At one end of the dance floor, an orchestra played. Gray and Cash glided across the floor in some very old dance that involved quite a bit of clapping.
“How does Cash know this dance?” Rye asked.
“It’s the masks. They sort of take over and move you through the motions?”
Rye grimaced. “I do not think I would like that. Why not just dance ourselves?”
Tamsin did her best impression of Gray. “Is that an invitation?”
“Sure, why not?” Rye did an impression of Cash, but he sounded like a cowboy.
They moved down to the floor and as soon as they got in range of the orchestra, the masks too over. Rye didn’t seem happy about it, but to Tamsin it was a delight. Her feet moved like butterflies across the floor, even in her heels. How much practice would it take to dance like this without magic? A lifetime?
She laughed and spun and clapped and one dance effortlessly changed into the next. She switched partners and danced with Cash and then Gray and then someone else, and someone else.
This was part of the magic, she realized—part of the plan of the dance. As the songs continued the dances grew more raucous and Tamsin saw her protectors only rarely, across the dance floor.

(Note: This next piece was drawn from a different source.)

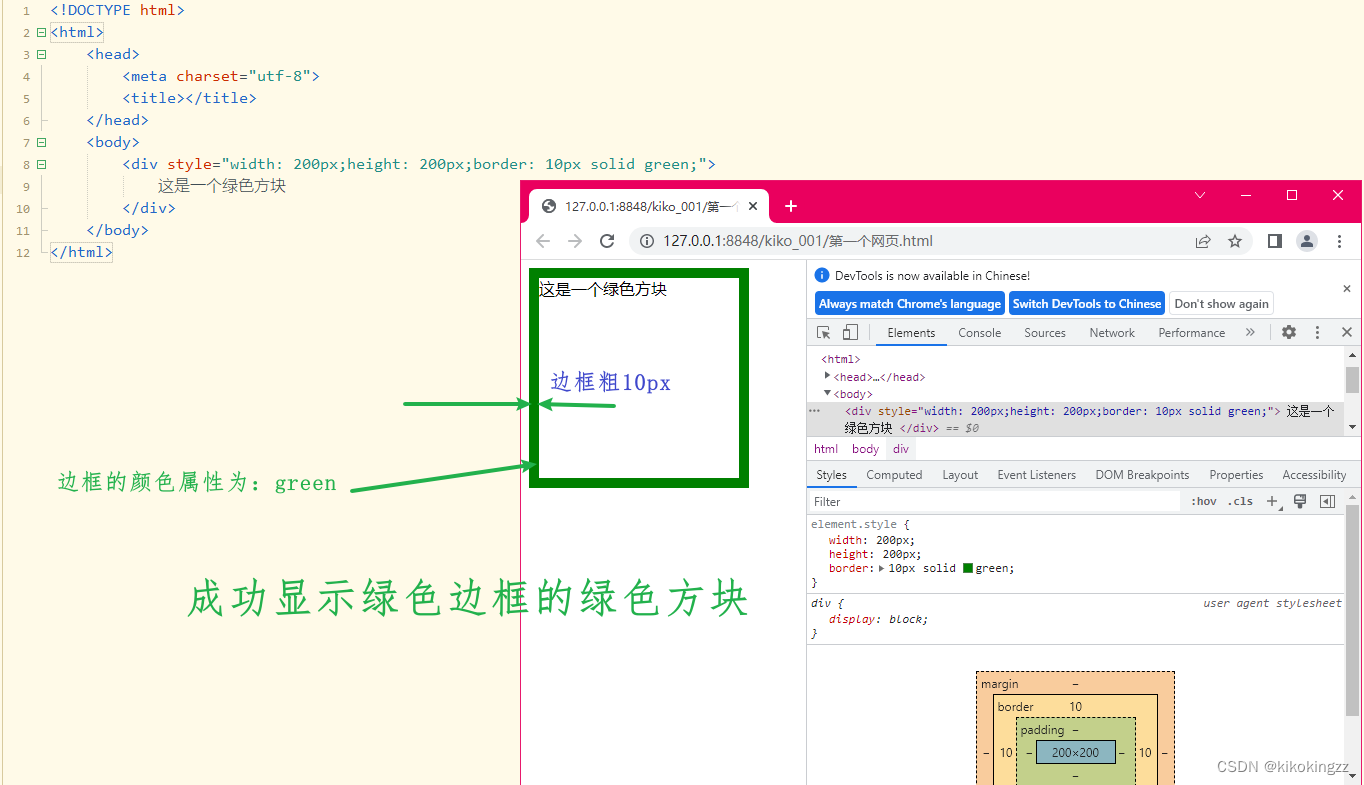
Task: Reload the page in Chrome
Action: tap(606, 241)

The orchestra switched things up. Chamber music became big-band swing which became disco. They played David Bowie’s “Golden Years.” They played the Time Warp. Tamsin laughed as she did the Locomotion, the Twist, and the chicken dance. She Whipped and she Nae Nae’d. She did the Charleston and the Lindy hop.
After an hour she was sweaty and panting. So of course then it was time for some slow dances.

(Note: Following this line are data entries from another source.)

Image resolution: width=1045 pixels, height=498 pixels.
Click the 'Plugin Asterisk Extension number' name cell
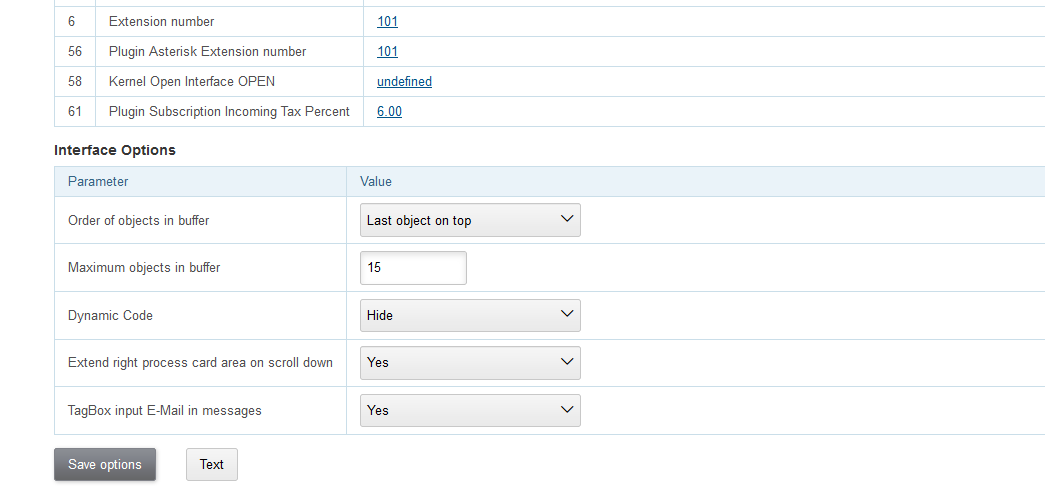coord(207,51)
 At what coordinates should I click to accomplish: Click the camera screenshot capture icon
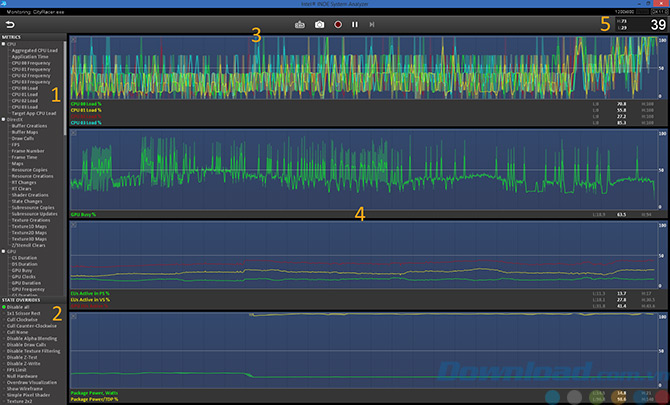click(319, 23)
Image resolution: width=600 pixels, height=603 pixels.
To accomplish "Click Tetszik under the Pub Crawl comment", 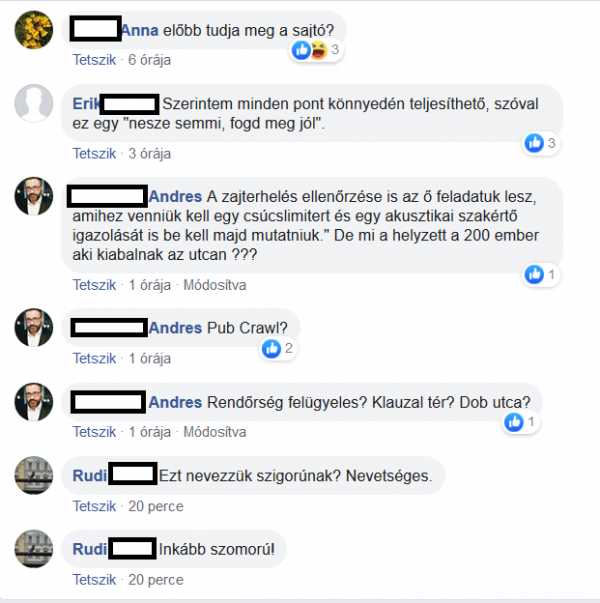I will 94,358.
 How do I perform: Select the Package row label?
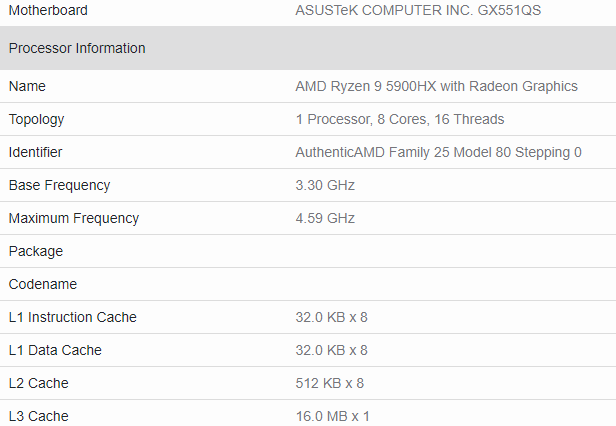coord(36,252)
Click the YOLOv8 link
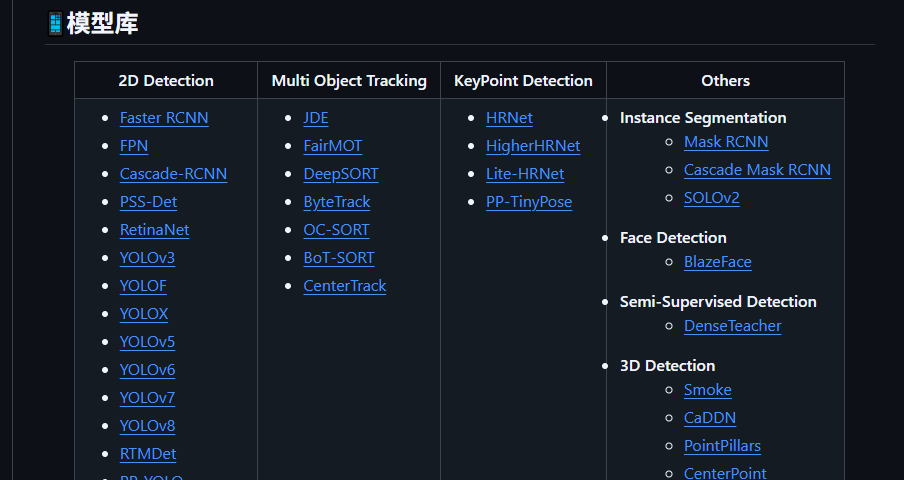This screenshot has height=480, width=904. pos(147,426)
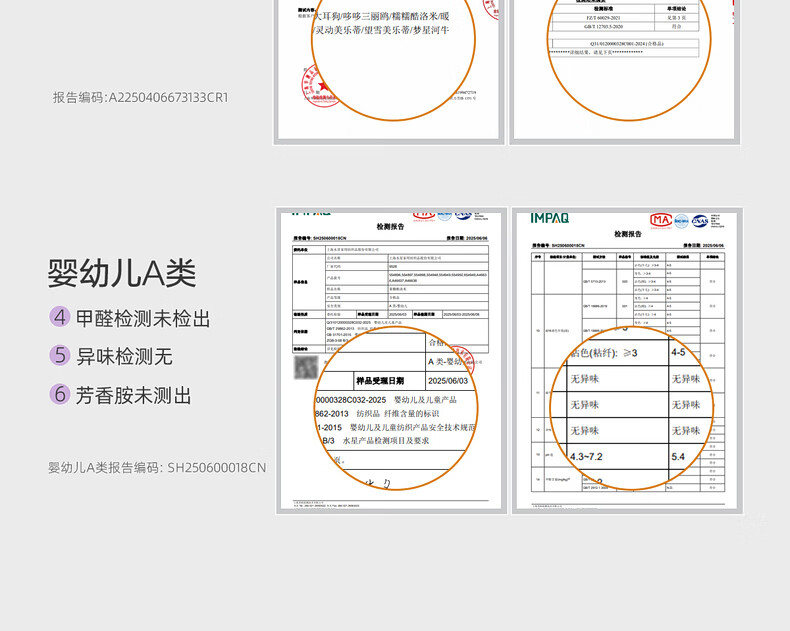
Task: Click the red stamp on top-left report
Action: tap(302, 78)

Tamsin looked around for her protectors, but they were lost in the sea of people.
At some point, though she knew not when, the dozens dancing had become hundreds.
But it was okay. She felt safe in the anonymity of the dance. No one knew who she was here. No one could judge her or try and steal her soul. When the slow dances began she found herself in the arms of a blandly handsome blond man with a rather large mustache that twirled up at the ends. He looked to be about her age. The man looked a bit ridiculous in his emerald green tights and tunic. His outfit made her think of nothing so much as a stage version of Robin Hood done with expensively bad taste.
“You look exquisite, my dear,” the man said. His accent was very nearly the same as Gray’s. He looked at her like she was a cartoon hamburger and he was a wolf.
A thought tingled in the back of Tamsin’s mind. “I know we aren’t supposed to discuss our real names,” she said and trailed off.
The man’s lips twitched up into a smile. “Yes, but an exception can be made for the fairer sex, if bed play is in one’s future.” His lascivious smile transformed him from blandly handsome to mildly disgusting.
But Tamsin had a plan.
She did the best highborn accent she could. “This is a bit of a stretch, but do you know Esmé? Only I haven’t seen her for ages and I was hoping to hear how she was doing.” She dropped her voice to a theatrical whisper. “I heard about her and Gray.”
He bristled in that special offended way that told her that this was indeed William, Gray’s ex-best friend.
“Esmé? Yes, she’s here. I hear she’s even hoping to get back with that penniless scoundrel at the dance. She says she has forgiven him, but really we all know she just hopes his claim to the throne will pan out and she can ascend the social ranks.” William puffed out his chest as he talked. This guy had been Gray’s best friend?
“Oh, is Gray here too?” Tamsin asked innocently.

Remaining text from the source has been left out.